And so New Hampshire’s worst weather in the world struck on a Tuesday in late July, with an unusually frigid day. Despite the rollercoaster of weather that keeps you on your toes, makes you check the weather every morning before getting ready for the day, being able to help conserve this paradise of New Hampshire for years to come is an experience I will always be grateful for.
On any day of the week, you may find Dani dreaming of dinosaurs, going the distance for icecream, or getting minorly injured and and having a good laugh about it with friends. You can read more about Dani here.
July 30, 2019 Julia (NH LAKES)
“Don’t forget to hold on tight,” said Shane Brandt, water quality researcher at UNH, at the exact moment that I forgot to hold on tight. The spool of string I was grasping whipped out of my hand with incredible force as Hollyn chucked the collection device out across the lake with all of her might. The group stared into the water in absolute silence for about twenty seconds, the spool and net floating gently on the surface. As the net dipped beneath the water, the laughter started.

# DATASET CONTENT:
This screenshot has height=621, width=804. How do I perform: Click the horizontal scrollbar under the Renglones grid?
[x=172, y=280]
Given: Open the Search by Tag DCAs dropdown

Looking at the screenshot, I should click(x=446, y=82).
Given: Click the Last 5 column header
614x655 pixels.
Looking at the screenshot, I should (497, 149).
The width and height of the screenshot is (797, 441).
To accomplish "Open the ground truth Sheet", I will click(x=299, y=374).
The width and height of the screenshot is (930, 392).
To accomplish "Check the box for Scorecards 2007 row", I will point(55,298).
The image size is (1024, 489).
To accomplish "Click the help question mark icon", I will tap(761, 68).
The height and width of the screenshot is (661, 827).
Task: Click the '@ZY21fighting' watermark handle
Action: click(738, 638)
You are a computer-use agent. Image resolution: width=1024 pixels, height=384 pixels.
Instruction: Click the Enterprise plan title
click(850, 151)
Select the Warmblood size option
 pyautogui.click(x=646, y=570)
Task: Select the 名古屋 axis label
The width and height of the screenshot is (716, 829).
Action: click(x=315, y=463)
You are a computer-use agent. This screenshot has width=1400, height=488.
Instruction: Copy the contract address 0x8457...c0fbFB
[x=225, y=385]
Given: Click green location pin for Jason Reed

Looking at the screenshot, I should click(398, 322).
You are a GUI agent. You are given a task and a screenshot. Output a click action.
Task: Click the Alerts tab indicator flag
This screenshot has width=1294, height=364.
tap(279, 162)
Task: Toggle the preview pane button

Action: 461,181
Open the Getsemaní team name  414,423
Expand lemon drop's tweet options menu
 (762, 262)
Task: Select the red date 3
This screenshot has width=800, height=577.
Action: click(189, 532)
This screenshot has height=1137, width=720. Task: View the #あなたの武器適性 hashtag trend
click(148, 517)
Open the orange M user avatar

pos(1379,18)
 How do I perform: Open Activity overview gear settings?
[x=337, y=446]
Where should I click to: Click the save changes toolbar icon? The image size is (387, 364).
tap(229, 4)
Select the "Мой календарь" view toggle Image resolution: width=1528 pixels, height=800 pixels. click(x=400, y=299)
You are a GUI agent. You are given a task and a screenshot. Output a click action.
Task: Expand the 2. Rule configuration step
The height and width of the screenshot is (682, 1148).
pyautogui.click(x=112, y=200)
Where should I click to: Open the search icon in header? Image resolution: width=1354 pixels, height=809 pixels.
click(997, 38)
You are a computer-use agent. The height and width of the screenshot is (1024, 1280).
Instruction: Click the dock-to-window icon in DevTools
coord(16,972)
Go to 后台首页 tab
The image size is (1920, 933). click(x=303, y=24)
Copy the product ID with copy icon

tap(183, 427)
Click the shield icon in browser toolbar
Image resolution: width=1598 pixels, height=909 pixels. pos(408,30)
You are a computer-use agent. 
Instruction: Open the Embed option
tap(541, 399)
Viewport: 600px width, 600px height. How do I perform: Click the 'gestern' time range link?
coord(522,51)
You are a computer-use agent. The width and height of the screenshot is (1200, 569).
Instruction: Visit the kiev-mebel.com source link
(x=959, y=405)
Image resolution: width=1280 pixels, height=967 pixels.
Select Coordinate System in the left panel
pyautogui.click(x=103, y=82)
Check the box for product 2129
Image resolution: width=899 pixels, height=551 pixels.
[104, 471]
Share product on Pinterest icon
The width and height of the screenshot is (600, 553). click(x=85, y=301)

# WORK REQUIRED:
In the page extract, what position does Shane Brandt hold?

# RESULT OF THE EXERCISE:
He is a water quality researcher at UNH.